11 comments for “A Valentine to My Gay and Lesbian Friends–Welcome to the World of Romantic Love!

  1. Dadsprimalscream
    February 13, 2013 at 9:28 am

    That was beautifully expressed. THANK YOU! I can’t imagine how life-altering it must be to be a young gay man and read such a thing! Yes, indeed what a wonderful time we live in. I was in college in NYC while “La Cage Aux Folles” played on Broadway in the 80’s. I wish I’d let it touch me more deeply then. I hope visitors to this site let this post touch them!

  2. Diane Benson
    February 13, 2013 at 10:16 am

    Beautiful, beautiful, beautiful!

  3. Heather sather
    February 13, 2013 at 11:26 am

    My daughter and daughter in law had a beautiful, celebratory wedding in Washington State 3 years ago.
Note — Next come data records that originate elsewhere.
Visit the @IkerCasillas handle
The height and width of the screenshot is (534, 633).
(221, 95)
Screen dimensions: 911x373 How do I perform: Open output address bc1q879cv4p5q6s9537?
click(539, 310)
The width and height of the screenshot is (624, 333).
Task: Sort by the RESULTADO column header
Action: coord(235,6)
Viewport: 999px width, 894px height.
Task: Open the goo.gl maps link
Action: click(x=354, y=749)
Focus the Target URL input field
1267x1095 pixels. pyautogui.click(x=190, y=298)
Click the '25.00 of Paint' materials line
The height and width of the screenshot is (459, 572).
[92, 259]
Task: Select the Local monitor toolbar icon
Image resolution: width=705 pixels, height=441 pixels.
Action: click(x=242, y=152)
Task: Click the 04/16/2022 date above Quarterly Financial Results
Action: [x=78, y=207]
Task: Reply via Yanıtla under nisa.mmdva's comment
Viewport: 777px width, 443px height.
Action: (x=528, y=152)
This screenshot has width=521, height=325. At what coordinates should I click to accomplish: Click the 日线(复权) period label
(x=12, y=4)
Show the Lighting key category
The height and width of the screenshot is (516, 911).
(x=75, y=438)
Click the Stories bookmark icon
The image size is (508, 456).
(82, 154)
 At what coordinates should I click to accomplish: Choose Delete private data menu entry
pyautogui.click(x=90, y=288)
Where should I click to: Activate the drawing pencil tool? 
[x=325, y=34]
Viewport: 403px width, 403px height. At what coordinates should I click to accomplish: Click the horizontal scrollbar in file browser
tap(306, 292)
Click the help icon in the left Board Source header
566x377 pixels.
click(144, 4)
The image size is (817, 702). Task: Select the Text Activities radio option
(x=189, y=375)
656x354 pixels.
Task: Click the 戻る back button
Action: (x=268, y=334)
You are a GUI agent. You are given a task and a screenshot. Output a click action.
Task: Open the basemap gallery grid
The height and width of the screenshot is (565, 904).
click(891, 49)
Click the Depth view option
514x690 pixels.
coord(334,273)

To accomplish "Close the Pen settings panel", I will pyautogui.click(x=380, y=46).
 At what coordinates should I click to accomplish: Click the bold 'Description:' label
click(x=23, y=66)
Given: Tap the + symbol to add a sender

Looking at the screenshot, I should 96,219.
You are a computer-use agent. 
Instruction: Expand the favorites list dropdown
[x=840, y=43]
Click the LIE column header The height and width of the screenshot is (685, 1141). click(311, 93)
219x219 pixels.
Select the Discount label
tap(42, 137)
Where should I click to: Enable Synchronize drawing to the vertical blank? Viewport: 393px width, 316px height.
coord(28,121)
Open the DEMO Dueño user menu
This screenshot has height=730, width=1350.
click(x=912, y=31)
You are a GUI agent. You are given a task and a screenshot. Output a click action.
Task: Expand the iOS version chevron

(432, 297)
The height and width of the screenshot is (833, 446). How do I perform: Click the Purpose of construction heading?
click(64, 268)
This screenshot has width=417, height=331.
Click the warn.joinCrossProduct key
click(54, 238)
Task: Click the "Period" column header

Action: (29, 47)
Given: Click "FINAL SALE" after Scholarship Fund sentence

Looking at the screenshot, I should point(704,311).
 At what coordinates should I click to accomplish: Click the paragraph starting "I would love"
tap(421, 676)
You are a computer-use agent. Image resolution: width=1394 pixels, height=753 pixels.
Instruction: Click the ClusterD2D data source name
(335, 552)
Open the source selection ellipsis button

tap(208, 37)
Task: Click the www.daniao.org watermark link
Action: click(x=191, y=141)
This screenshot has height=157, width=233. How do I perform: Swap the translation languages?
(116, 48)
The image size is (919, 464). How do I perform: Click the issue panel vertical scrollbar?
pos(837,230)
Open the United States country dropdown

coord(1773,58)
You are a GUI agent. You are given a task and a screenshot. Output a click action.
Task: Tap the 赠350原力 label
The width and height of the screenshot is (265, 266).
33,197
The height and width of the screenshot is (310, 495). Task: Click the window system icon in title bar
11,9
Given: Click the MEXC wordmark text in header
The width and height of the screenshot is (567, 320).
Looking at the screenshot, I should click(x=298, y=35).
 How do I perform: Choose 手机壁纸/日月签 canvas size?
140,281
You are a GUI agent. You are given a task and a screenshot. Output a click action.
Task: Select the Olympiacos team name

Last Sunday they were legally wed, after bring together for ten years. Our hearts are bursting with joy. The times are truly changing!

  4. Les Blake
    February 13, 2013 at 1:15 pm

    My favorite Boyd K. Packer quote adds a witness: “Romantic love is not only a part of life, but literally a dominating influence of it. It is deeply and significantly religious. There is no abundant life without it. Indeed, the highest degree of the Celestial Kingdom is unobtainable in the absence of it.”

    Lovely post Carol Lynn.

  5. Karin
    February 13, 2013 at 1:37 pm

    Thank you. We love you more than we can say!!!

  6. Joseph
    February 14, 2013 at 8:15 am

    Thank you, Carol Lynn, for sharing this. I particularly liked the phrase: “be a hero in your own love story.” The imagery is profound. I have posted my own love story on my blog (link below), in commemoration of Valentine’s Day because I believe our (gay) love stories need to be told. As you point out, what frightens some people most about gays is not the way they *make* love, but the fact that they are *in* love.

    http://josephsjourneyings.blogspot.com/2013/02/falling-in-love-with-man.html

  7. Jennifer
    February 15, 2013 at 10:56 am

    Hi, Carol Lynn. Judy’s daughter here. Mom sent this to me today, and I now have mascara running down my face! My heart is so full of love and admiration for the work you and my mom are doing in the gay mormon community. Being the mother of two gay sons (seriously, who is luckier than that?!) I wanted to insulate them from any doctrine, false belief or people who would make them feel less than the perfect men they are. I am moved by your courage, optimism, and of course your eloquent writing. It is imperative that gay men and women understand their perfection, that romantic love is a God-given right, and that there is a community within which they can feel safe and supported. Thank you for pioneering this critical work. Jennifer

  8. Bonnie L Mitchell
    February 16, 2013 at 10:53 am

    I’m in Wash DC for the Forward on Climate Rally & just read this to my cousin– “Very nice!” was his slightly surprised response.

  9. Ben Vess
    February 17, 2013 at 12:04 am

    Am reading through everything you gave me 🙂

    Love how you merge Greek words of love into how it is supposed to be portrayed. The word “love” has always been insufficient in my opinion. Also am grateful my language, American Sign Language, have several words for this singular English word.

    I have two questions I’d like to ask; but, I’m gonna go finish reading all that you sent me before I ask them.

    Once again, thank you for all you’ve done.

  10. Marcia
    February 23, 2013 at 12:19 pm

    It’s chilling to see the words of the prophets used to support the practice of homosexuality, a lifestyle condemned by these same prophets. Has anyone else noticed that as the majority of Americans begins to support the gay lifestyle the nation declines economically, and catastrophic events increase?

    • Daniel Parkinson
      February 23, 2013 at 12:26 pm

      And the Westboro Baptist Church agrees with you completely Marcia.